After talking with a teacher in high school and his consideration for his family and community, Morgan felt best suited for law enforcement and chose to pursue a criminal justice degree.
“I just want to help people out,” Morgan said, “That’s the main goal. I want to make a good impression on youth in my community.”
Morgan plans to work for the Federal Bureau of Investigation and hopes he will make an active difference with those whom he comes in contact.
“I want to do SWAT and be hands on in the community,” Morgan said, “As a football player, I need to be active.”
Morgan said the most challenging aspects of being a criminal justice major are the tests and high expectations from professors.
“They prepare you for what you’re going to see later on,” Morgan said. “A lot of law school students say their tests are easy compared to ours.”
As a student-athlete and full-time student, Morgan has to balance a busy schedule but enjoys the challenge and even makes time to hold a part-time job working for the Department of Public Safety.
“It’s not too hard for me because I’ve been doing it my whole life — always having to balance school and social life along with sports and making sure I get everything done.”
According to Morgan, Harding has been a positive impact on his life and has helped him focus on his future.
“I think that Christian aspect in it brought me closer to God and that’s one of the main reasons I came — to get closer to God.
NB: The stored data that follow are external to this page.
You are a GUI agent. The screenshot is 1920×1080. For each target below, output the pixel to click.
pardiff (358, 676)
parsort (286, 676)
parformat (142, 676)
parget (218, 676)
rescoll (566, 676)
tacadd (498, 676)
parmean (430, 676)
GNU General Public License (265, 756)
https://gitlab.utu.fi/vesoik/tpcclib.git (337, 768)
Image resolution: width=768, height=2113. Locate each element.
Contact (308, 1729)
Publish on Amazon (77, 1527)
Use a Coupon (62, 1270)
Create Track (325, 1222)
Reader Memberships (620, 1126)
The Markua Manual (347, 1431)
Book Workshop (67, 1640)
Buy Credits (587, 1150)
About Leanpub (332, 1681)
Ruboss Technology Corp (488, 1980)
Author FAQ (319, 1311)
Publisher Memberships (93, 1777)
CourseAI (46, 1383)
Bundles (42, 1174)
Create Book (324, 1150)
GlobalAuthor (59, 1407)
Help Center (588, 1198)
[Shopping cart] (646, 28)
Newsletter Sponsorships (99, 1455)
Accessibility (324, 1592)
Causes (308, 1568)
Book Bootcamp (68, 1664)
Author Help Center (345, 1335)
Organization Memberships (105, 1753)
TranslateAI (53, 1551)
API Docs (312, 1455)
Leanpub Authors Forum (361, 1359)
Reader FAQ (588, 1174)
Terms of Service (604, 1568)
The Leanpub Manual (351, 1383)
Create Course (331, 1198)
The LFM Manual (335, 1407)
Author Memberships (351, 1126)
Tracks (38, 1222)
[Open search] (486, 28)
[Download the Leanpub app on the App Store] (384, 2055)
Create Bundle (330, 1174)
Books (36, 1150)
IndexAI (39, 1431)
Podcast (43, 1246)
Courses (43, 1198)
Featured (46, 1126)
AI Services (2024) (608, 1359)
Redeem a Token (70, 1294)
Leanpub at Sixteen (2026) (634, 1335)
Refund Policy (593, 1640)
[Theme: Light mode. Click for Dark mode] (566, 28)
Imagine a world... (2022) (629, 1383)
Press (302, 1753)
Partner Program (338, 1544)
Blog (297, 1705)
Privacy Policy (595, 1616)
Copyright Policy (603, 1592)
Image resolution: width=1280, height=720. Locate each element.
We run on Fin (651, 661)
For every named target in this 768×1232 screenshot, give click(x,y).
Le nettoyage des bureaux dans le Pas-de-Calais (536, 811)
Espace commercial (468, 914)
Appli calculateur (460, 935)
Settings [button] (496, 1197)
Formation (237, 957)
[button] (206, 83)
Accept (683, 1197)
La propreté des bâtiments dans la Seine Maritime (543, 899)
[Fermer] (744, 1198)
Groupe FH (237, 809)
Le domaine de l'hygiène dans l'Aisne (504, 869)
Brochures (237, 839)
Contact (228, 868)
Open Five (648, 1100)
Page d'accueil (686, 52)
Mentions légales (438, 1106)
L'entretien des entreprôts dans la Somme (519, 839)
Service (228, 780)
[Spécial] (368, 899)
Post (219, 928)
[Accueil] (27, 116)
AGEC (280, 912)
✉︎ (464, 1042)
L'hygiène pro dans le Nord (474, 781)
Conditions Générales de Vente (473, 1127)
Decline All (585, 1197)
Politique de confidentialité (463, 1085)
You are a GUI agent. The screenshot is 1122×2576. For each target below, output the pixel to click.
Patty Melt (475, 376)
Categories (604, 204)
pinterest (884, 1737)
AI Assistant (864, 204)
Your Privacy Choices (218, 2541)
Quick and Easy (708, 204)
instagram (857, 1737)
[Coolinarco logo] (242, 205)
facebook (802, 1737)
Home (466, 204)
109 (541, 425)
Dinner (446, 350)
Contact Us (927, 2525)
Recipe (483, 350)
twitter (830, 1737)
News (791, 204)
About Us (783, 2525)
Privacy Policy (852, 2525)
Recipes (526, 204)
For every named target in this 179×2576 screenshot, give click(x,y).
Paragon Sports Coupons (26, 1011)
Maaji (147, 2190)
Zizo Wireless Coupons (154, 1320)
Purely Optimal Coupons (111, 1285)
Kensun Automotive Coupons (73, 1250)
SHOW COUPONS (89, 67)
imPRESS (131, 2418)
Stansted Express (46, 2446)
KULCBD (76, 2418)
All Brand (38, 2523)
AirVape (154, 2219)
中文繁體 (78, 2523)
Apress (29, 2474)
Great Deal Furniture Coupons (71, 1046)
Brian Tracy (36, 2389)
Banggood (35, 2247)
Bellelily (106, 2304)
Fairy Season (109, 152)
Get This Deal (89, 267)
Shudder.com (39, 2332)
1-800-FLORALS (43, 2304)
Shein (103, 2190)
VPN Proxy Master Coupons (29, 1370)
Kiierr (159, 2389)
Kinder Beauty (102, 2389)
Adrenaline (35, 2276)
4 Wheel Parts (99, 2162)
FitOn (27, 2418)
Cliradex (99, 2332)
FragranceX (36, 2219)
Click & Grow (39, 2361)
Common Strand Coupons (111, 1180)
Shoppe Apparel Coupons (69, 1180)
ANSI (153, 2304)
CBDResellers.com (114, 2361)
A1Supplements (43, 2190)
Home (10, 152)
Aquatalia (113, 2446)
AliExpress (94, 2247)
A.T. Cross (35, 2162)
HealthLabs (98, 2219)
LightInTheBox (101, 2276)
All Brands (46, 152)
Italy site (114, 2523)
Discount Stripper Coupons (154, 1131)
If I had gone to another school, I probably would have gotten into some trouble or something, so I think this is where I need to be, and it’s helped me see how to put Christian values into my work,” Morgan said.
After living in San Francisco for two years after high school, Morgan said that coming to Harding was an adjustment to the culture and environment.
“It was kind of like culture shock honestly — I mean, I came, visited and loved it. They care about you and want you to do well, get your degree and even later on in life they want you to continue to be successful,” Morgan said. “I think it’s a great place for people to come if they know what they want to do, if they’re focused and want to actually get things done and have a better future for themselves and their families.”